PostgreSQL: out of memory issues with array_agg() on a heroku db server

Question

I'm stuck with a (Postgres 9.4.6) query that a) is using too much memory (most likely due to array_agg()) and also does not return exactly what I need, making post-processing necessary. Any input (especially regarding memory consumption) is highly appreciated.

Explanation: the table token_groups holds all words used in tweets I've parsed with their respective occurrence frequency in a hstore, with one row per 10 minutes (for the last 7 days, so 7*24*6 rows in total). These rows are inserted in order of tweeted_at, so I can simply order by id. I'm using row_numberto identify when a word occurred.

# \d token_groups
                                     Table "public.token_groups"
   Column   |            Type             |                         Modifiers
------------+-----------------------------+-----------------------------------------------------------
 id         | integer                     | not null default nextval('token_groups_id_seq'::regclass)
 tweeted_at | timestamp without time zone | not null
 tokens     | hstore                      | not null default ''::hstore
Indexes:
    "token_groups_pkey" PRIMARY KEY, btree (id)
    "index_token_groups_on_tweeted_at" btree (tweeted_at)

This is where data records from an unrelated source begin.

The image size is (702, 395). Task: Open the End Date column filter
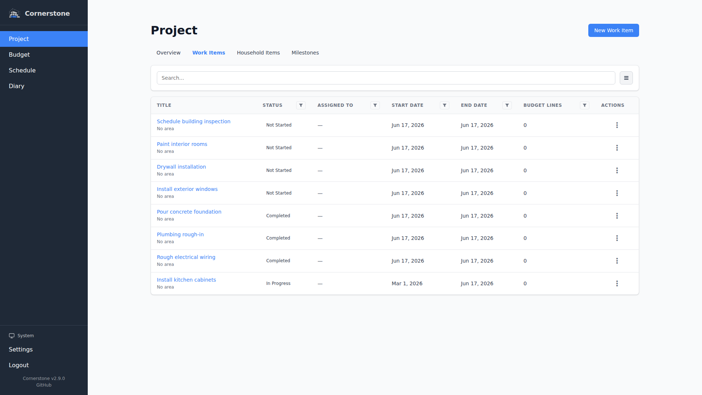[x=507, y=105]
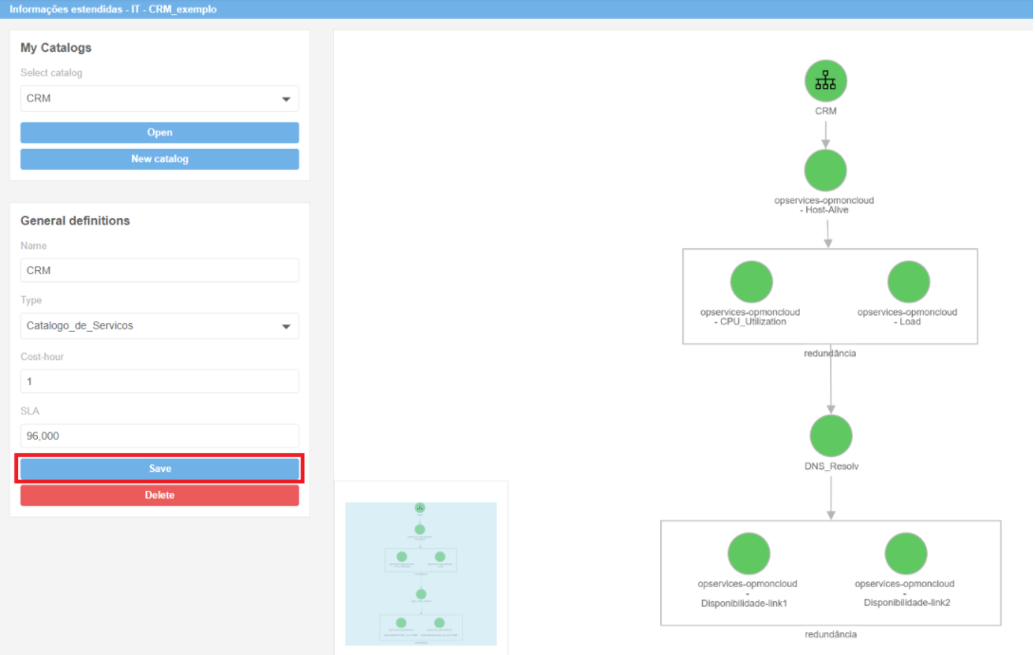The height and width of the screenshot is (655, 1035).
Task: Expand the Type dropdown Catalogo_de_Servicos
Action: tap(159, 326)
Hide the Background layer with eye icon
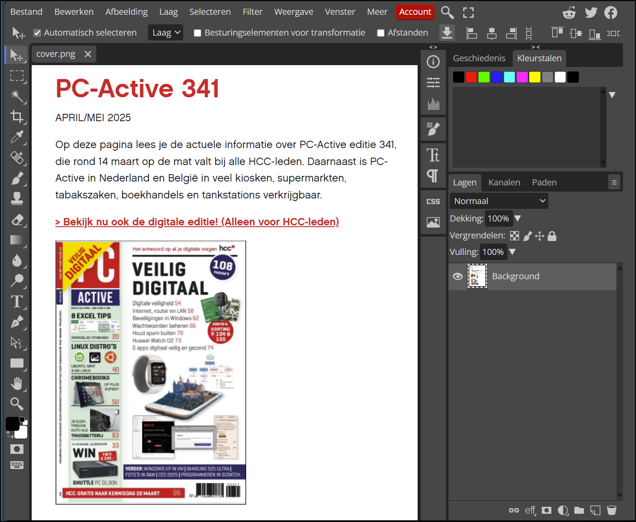This screenshot has height=522, width=636. (x=458, y=277)
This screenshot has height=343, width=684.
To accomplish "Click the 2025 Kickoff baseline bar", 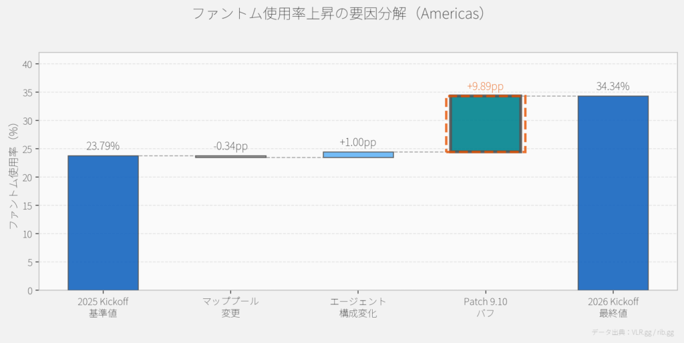I will (x=103, y=223).
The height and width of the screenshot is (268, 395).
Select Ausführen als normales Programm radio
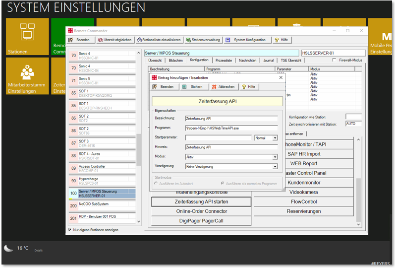tap(223, 184)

What I'd ideally want is a list of words with each the relative distances of their row numbers. So if e.g. the word 'hello' appears in row 5 once, in row 8 twice and in row 20 once, I'd want a column with the word, and an array column returning {5,3,0,12}. (meaning: first occurrence in fifth row, next occurrence 3 rows later, next occurrence 0 rows later, next 12 rows later). If anyone wonders why: 'relevant' words occur in clusters, so (simplified) the higher the standard deviation of timely distances, the more likely a word is a keyword. See more here: http://bioinfo2.ugr.es/Publicaciones/PRE09.pdf

For now, I return an array with positions and an array with frequencies, and use this info to calculate the distances in ruby.

Currently the primary problem is a high memory spike, which seems to be caused by array_agg(). As I'm being told by the (very helpful) heroku staff that some of my connections use 500-700MB with very little shared memory, causing out of memory errors (I'm running Standard-0, which gives me 1GB total for all connections), I need to find an optimization.

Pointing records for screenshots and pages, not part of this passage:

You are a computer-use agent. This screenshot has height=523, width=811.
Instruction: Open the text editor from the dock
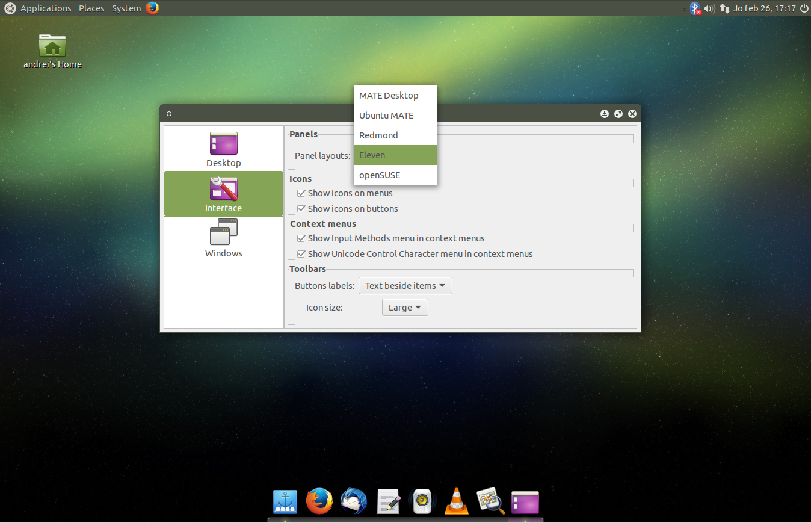(387, 501)
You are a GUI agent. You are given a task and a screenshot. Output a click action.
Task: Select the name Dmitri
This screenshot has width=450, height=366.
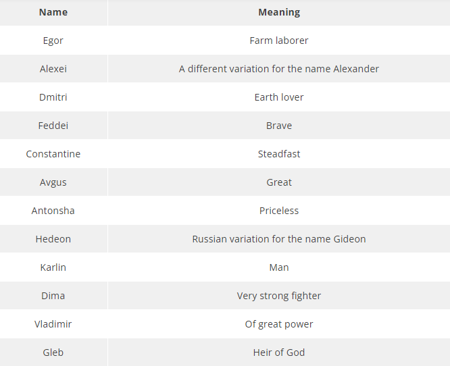click(x=53, y=97)
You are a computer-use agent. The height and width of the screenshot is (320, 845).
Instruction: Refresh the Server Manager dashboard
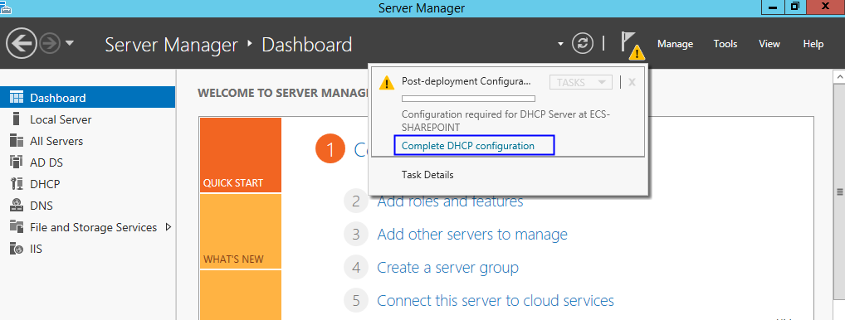(x=583, y=43)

The total number of hstore entries is ~100k, which then is aggregated (after skipping words with very low frequency):

SELECT COUNT(*)
FROM (SELECT row_number() over(ORDER BY id ASC) AS position,
            (each(tokens)).key, (each(tokens)).value::integer
      FROM   token_groups) subquery;

 count
--------
 106632

Here is the query causing the memory load:

SELECT key, array_agg(pos) AS positions, array_agg(value) AS frequencies
FROM (
  SELECT row_number() over(ORDER BY id ASC) AS pos, 
         (each(tokens)).key, 
         (each(tokens)).value::integer 
  FROM token_groups
  ) subquery 
GROUP BY key
HAVING SUM(value) > 10;

The output is:

     key     |                        positions                        |           frequencies
-------------+---------------------------------------------------------+-------------------------------
 hello       | {172,185,188,210,349,427,434,467,479}                   | {1,2,1,1,2,1,2,1,4}
 world       | {166,218,265,343,415,431,436,493}                       | {1,1,2,1,2,1,2,1}
 some        | {35,65,101,180,193,198,223,227,420,424,427,428,439,444} | {1,1,1,1,1,1,1,2,1,1,1,1,1,1}
 other       | {77,111,233,416,421,494}                                | {1,1,4,1,2,2}
 word        | {170,179,182,184,185,186,187,188,189,190,196}           | {3,1,1,2,1,1,1,2,5,3,1}
(...)

Here's what explain says:

                                                                 QUERY PLAN
--------------------------------------------------------------------------------------------------------------------------------------------
 HashAggregate  (cost=12789.00..12792.50 rows=200 width=44) (actual time=309.692..343.064 rows=2341 loops=1)
   Output: ((each(token_groups.tokens)).key), array_agg((row_number() OVER (?))), array_agg((((each(token_groups.tokens)).value)::integer))
   Group Key: (each(token_groups.tokens)).key
   Filter: (sum((((each(token_groups.tokens)).value)::integer)) > 10)
   Rows Removed by Filter: 33986
   Buffers: shared hit=2176
   ->  WindowAgg  (cost=177.66..2709.00 rows=504000 width=384) (actual time=0.947..108.157 rows=106632 loops=1)
         Output: row_number() OVER (?), (each(token_groups.tokens)).key, ((each(token_groups.tokens)).value)::integer, token_groups.id
         Buffers: shared hit=2176
         ->  Sort  (cost=177.66..178.92 rows=504 width=384) (actual time=0.910..1.119 rows=504 loops=1)
               Output: token_groups.id, token_groups.tokens
               Sort Key: token_groups.id
               Sort Method: quicksort  Memory: 305kB
               Buffers: shared hit=150
               ->  Seq Scan on public.token_groups  (cost=0.00..155.04 rows=504 width=384) (actual time=0.013..0.505 rows=504 loops=1)
                     Output: token_groups.id, token_groups.tokens
                     Buffers: shared hit=150
 Planning time: 0.229 ms
 Execution time: 570.534 ms

PS: if anyone wonders: every 10 minutes I append new data to the token_groupstable and remove outdated data. Which is easy when storing data one row per 10 minutes, I still have to come up with a better data structure that e.g. uses one row per word. But that does not seem to be the main issue, I think it's the array aggregation.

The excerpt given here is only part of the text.